SUPPLIED DATA START

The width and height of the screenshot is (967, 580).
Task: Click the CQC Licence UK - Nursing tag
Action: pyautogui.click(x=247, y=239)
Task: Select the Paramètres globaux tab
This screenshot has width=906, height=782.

SUPPLIED DATA END
SUPPLIED DATA START

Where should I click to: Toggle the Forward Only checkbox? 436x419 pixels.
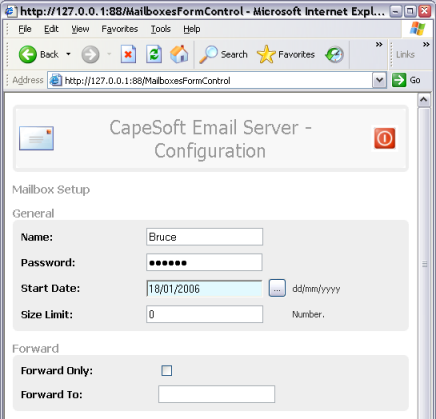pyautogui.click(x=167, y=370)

SUPPLIED DATA END
SUPPLIED DATA START

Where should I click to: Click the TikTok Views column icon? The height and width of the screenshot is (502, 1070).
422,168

SUPPLIED DATA END

> [PROBLEM DESCRIPTION]
Write out, from the lines above, only those from the line with "Task: Select the Paramètres globaux tab" to the line with "This screenshot has width=906, height=782.", exactly as given, including the first and the last.

> [ANSWER SPACE]
Task: Select the Paramètres globaux tab
This screenshot has width=906, height=782.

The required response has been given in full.